Nella giornata di ieri, un uomo ha perso la vita nelle campagne di Orsigliadi, in seguito al ribaltamento del trattore che stava guidando

Un altro nome si aggiunge alla lista, sempre troppo lunga, delle vittime del lavoro. È accaduto ieri pomeriggio, tra le campagne silenziose di Orsigliadi, dove un uomo ha perso la vita in seguito al ribaltamento del trattore su cui stava lavorando. La tragedia, l’ennesima in un settore che continua a pagare un prezzo altissimo in termini di sicurezza, ha colpito la comunità locale e ha spinto la Uila Calabria a lanciare un nuovo, accorato appello.

“Apprendiamo con grande dolore quanto accaduto”, ha dichiarato il segretario generale della Uila Calabria, Pasquale Barbalaco, attraverso una nota ufficiale diffusa nella serata di ieri. “Nel manifestare il nostro cordoglio e la nostra vicinanza alla famiglia Paoluci, continuiamo a ribadire che in questo settore serve più prevenzione, formazione ed informazione”.

Non è solo un richiamo formale. La morte nei campi, quella che arriva silenziosa tra gli ulivi e le zolle di terra, spesso è evitabile. “Gli infortuni mortali legati all’uso dei trattori in agricoltura sono ancora troppo frequenti”, ha aggiunto Barbalaco. “Molti di questi incidenti potrebbero essere evitati con l’adozione di misure di sicurezza più rigorose e l’uso di tecnologie preventive”.

Secondo la Uila, la risposta a questa emergenza non può essere lasciata al caso, né affidata alla sola responsabilità individuale. Serve un’azione collettiva. “Prevenzione, formazione adeguata e informazione sulle pratiche sicure sono essenziali per ridurre il numero di incidenti e salvaguardare la vita degli agricoltori e degli operai del settore agricolo”, ha proseguito il segretario.

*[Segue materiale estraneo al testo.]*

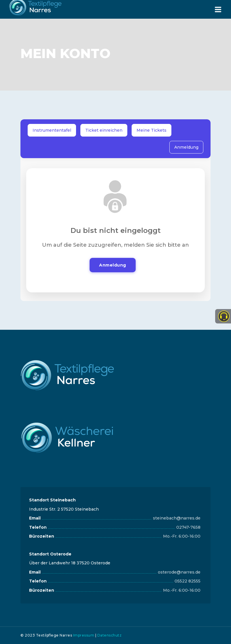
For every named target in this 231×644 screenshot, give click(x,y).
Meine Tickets (152, 130)
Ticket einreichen (104, 130)
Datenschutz (109, 635)
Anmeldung (186, 147)
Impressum (84, 635)
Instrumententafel (52, 130)
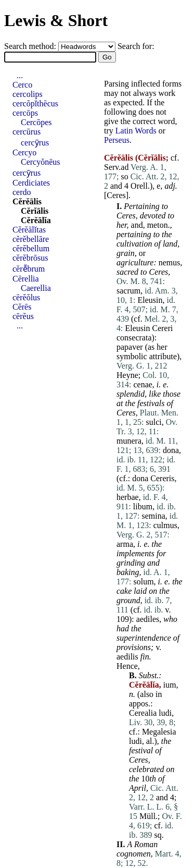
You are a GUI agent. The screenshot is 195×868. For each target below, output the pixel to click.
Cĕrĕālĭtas (29, 229)
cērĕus (23, 316)
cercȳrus (35, 142)
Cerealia (142, 713)
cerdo (22, 192)
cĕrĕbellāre (31, 239)
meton (158, 225)
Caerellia (36, 288)
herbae (127, 497)
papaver (129, 347)
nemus (170, 262)
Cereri (162, 328)
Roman (146, 844)
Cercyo (24, 152)
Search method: (31, 46)
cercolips (28, 94)
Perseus (116, 140)
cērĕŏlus (26, 297)
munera (129, 441)
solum (143, 581)
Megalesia (159, 731)
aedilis (127, 656)
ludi (165, 713)
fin (145, 656)
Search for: (136, 46)
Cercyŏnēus (41, 162)
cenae (142, 384)
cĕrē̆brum (29, 268)
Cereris (162, 478)
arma (125, 544)
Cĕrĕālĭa (36, 220)
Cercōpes (36, 122)
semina (153, 516)
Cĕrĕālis (27, 201)
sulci (153, 422)
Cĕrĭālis (34, 211)
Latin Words (136, 130)
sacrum (128, 290)
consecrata (134, 337)
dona (171, 450)
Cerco (22, 84)
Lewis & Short (56, 20)
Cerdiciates (31, 182)
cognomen (134, 853)
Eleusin (150, 300)
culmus (165, 525)
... (20, 75)
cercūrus (27, 131)
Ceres (116, 195)
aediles (148, 619)
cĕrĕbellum (31, 248)
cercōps (25, 113)
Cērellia (25, 278)
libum (142, 506)
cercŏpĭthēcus (35, 103)
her (122, 225)
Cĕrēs (22, 307)
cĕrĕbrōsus (30, 258)
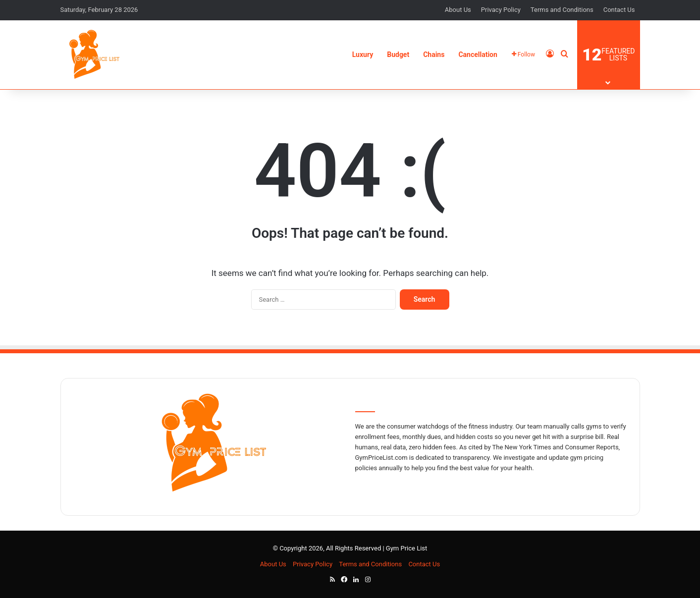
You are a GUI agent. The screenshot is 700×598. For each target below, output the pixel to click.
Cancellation (478, 54)
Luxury (363, 54)
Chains (433, 54)
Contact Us (619, 9)
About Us (458, 9)
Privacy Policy (501, 9)
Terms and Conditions (562, 9)
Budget (398, 54)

Parole che si trasformano in un vero e proprio monito alle istituzioni e alle parti sociali. “Per noi salute e sicurezza sui posti di lavoro, in tutto il settore agroalimentare, rappresentano un impegno prioritario che dev’essere perseguito attraverso la contrattazione e la bilateralità, sia a livello nazionale che territoriale”.

Mentre a Orsigliadi si piange una vita spezzata, la speranza è che questo ennesimo lutto non resti solo una voce nei bollettini, ma diventi occasione per una svolta concreta. Perché morire lavorando la terra non può, non deve, essere considerato normale.